For the rest of my time at Kijabe hospital, I was involved with paediatric Physiotherapy seeing patients suffering more commonly with Cerebral palsy, respiratory complications and post-operative procedures, including spina bifida to various fractures of the lower limb. Other less common conditions I observed were Guillain-Barré syndrome and post-op cleft lip. I was also involved in casting to create splints for a patient, which is not part of a Physiotherapists role in the UK. The main aim with the CP patients was to help them in their motor skills as they were often behind on the development milestones for their age. Some also presented with respiratory complications including high amounts of sputum on the chest. As a result, Chest Physiotherapy was needed which involved providing percussion, vibrations, shakes and postural drainage where necessary. This was often uncomfortable for the patient and so as a team we resorted to any means necessary in using toys or anything with noise to distract them and make the session more enjoyable! During one of my first sessions with a patient, they were distressed and agitated as we attempted to assess them. However, the mother started to play some worship music in the background which calmed the patient and helped them to feel at peace while we carried out our assessment and exercises. I was also able to pray with the patient afterwards which is unique to Kijabe hospital, as a Mission Hospital. This encouraged me to continue to pray with patients either upon discharge or at a distressing time in their recovery. This is obviously something that is more restricted for us as professionals in the UK.
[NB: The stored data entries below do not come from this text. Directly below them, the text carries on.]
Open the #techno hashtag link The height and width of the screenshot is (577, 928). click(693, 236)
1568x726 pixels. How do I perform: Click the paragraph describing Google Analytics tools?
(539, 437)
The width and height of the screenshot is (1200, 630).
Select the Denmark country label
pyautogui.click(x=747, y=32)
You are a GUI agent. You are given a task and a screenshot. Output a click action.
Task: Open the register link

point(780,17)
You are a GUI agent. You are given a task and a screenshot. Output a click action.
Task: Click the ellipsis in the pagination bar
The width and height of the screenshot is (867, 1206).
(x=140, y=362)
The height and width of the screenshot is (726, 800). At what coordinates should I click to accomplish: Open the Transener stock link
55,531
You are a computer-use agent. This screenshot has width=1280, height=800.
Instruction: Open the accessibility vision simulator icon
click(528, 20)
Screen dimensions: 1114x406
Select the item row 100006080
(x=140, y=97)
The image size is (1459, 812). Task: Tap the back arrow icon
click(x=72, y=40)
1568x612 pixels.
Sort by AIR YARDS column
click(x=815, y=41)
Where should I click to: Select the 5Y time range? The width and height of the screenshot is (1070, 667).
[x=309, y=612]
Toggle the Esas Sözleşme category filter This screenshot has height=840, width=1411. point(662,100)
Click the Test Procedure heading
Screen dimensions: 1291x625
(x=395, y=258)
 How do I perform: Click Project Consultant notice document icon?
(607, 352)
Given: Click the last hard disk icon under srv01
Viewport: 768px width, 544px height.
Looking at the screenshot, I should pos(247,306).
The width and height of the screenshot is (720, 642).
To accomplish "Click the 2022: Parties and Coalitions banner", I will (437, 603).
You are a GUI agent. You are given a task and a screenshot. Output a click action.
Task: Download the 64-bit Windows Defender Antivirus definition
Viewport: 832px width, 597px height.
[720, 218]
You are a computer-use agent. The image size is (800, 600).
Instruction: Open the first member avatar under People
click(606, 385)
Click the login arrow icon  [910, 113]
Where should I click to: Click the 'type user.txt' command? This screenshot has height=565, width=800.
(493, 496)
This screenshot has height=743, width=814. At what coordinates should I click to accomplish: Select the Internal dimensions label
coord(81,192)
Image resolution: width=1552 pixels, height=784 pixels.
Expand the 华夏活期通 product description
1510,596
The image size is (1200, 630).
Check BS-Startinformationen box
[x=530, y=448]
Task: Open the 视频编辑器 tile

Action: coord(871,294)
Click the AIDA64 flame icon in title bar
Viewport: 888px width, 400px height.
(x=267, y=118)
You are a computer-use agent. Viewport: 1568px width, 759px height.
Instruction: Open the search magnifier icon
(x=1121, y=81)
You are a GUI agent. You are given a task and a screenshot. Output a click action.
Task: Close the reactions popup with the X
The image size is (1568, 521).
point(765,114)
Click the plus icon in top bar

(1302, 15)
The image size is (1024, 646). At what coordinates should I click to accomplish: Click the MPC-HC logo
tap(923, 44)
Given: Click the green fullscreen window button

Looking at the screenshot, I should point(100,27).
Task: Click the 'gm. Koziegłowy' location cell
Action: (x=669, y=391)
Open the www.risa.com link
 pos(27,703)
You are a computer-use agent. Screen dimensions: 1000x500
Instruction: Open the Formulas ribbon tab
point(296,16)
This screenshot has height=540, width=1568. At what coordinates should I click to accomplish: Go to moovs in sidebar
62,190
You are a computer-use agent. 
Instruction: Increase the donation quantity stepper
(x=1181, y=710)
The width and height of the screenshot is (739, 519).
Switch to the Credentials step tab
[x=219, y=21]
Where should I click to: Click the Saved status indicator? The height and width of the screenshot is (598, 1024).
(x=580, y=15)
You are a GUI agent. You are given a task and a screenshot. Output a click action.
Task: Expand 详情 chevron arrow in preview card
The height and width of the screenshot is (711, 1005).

I grew in my relationships with many of the staff at the hospital, mainly in the Physiotherapy team. Each day at around 11am all the staff would have their break for chai time which often involved chapati. During this time, I chatted more to some of the staff and got to know them better, often talking about football but also learning about Physiotherapy in Kenya. Many of them were not from Kijabe as the hospital had students and healthcare professionals from tribes throughout Kenya. This was also the time when I would learn some Swahili phrases each day. However, the Swahili dialects differed depending on the area of Kenya, which was an added challenge when learning! Finally, Josh and I had the opportunity to attend a birthday party for one of the local Kenyan Physiotherapists. It differed slightly to any other birthday gathering we had been to with Swahili songs and dancing (in a living room) alongside sharing a word of encouragement and affirmation to the person whose birthday it was.

Finally, we both attended the local AIC church in Kijabe, which was more similar than expected with a couple of English worship songs. However, in Kenya along with many countries in Africa there is a struggle against the prosperity gospel. The local church varied in what was taught and was mild in its’ approach to the prosperity gospel compared to other churches, but it was still present. Please pray for the church in Kenya and throughout Africa that the truths about God would be preached from His Word and that people would know the freedom and life that the gospel brings - with no attachments! Overall, it was a thoroughly enjoyable placement for both of us and great to see brothers and sisters in Christ doing gospel work in Kenya which may not have been possible without the support of Medical Missionary News, so thank you very much!